[DATA PROVIDED]
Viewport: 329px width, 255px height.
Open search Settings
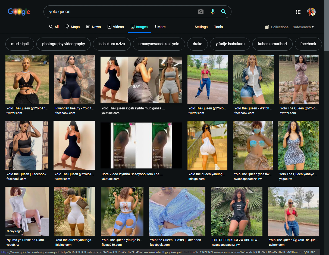coord(201,27)
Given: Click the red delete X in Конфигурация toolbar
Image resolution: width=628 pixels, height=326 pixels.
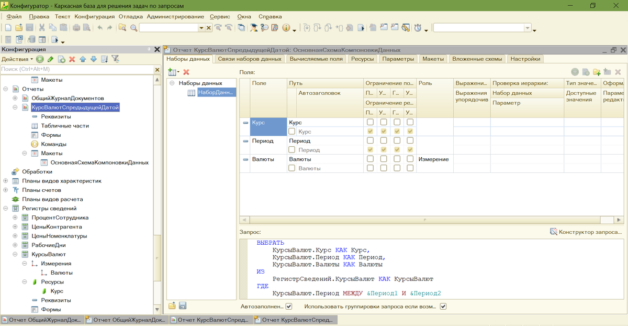Looking at the screenshot, I should tap(72, 59).
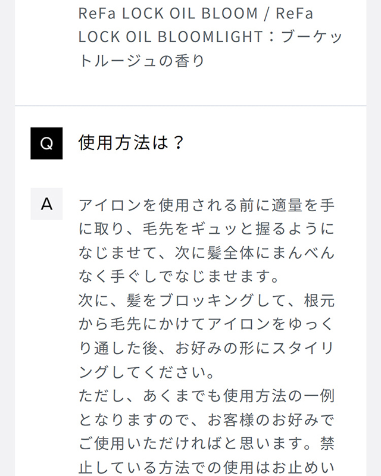Screen dimensions: 381x476
Task: Click the text となりますので、お客様のお好みで
Action: (x=206, y=419)
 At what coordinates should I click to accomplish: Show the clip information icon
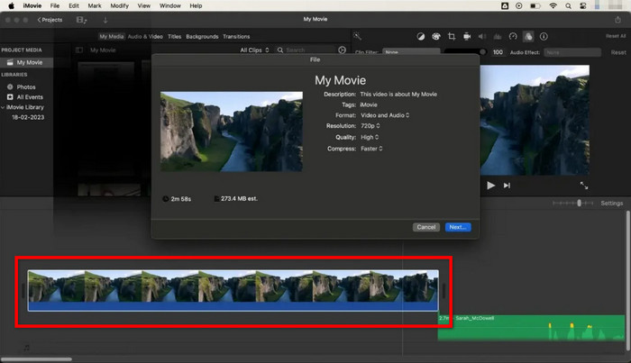544,37
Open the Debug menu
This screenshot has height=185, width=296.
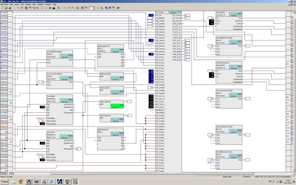28,4
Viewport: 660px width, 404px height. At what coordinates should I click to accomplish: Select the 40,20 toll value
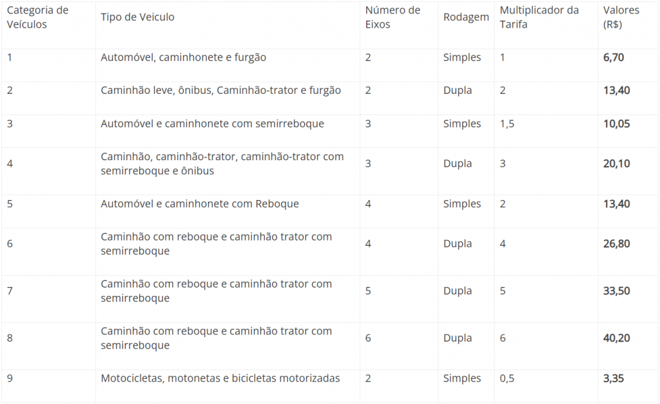[617, 338]
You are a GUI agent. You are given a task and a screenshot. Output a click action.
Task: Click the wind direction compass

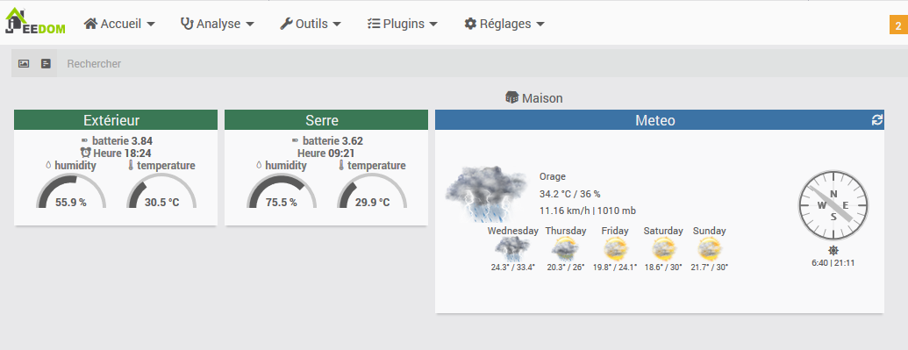(833, 205)
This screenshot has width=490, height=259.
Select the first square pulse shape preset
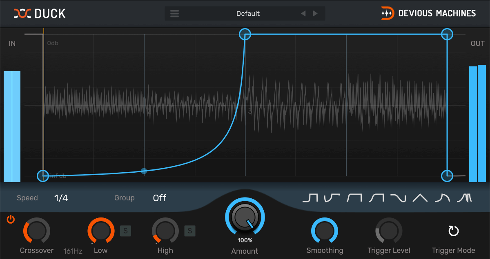click(x=310, y=198)

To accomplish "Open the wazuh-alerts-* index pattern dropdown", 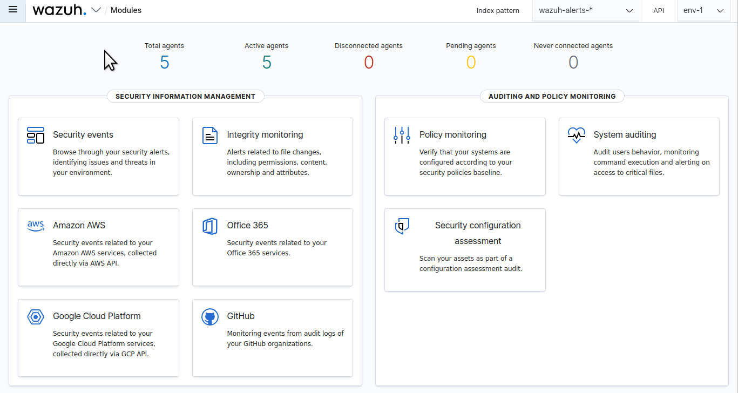I will [586, 10].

[TASK BRIEF]
Word for word, write out the lines above running from the one with "Image resolution: width=628" up to and including the one with "This screenshot has width=490, height=259.". Drop any picture.

[ANSWER AREA]
Image resolution: width=628 pixels, height=326 pixels.
Looking at the screenshot, I should tap(72, 59).
Screen dimensions: 381x476
Task: Click the text となりますので、お客様のお好みで
Action: (x=206, y=419)
 At what coordinates should I click to accomplish: Show the clip information icon
544,37
Open the Debug menu
This screenshot has height=185, width=296.
28,4
Viewport: 660px width, 404px height. At what coordinates should I click to accomplish: Select the 40,20 toll value
[617, 338]
You are a GUI agent. You are given a task and a screenshot. Output a click action.
Task: Click the wind direction compass

(833, 205)
This screenshot has width=490, height=259.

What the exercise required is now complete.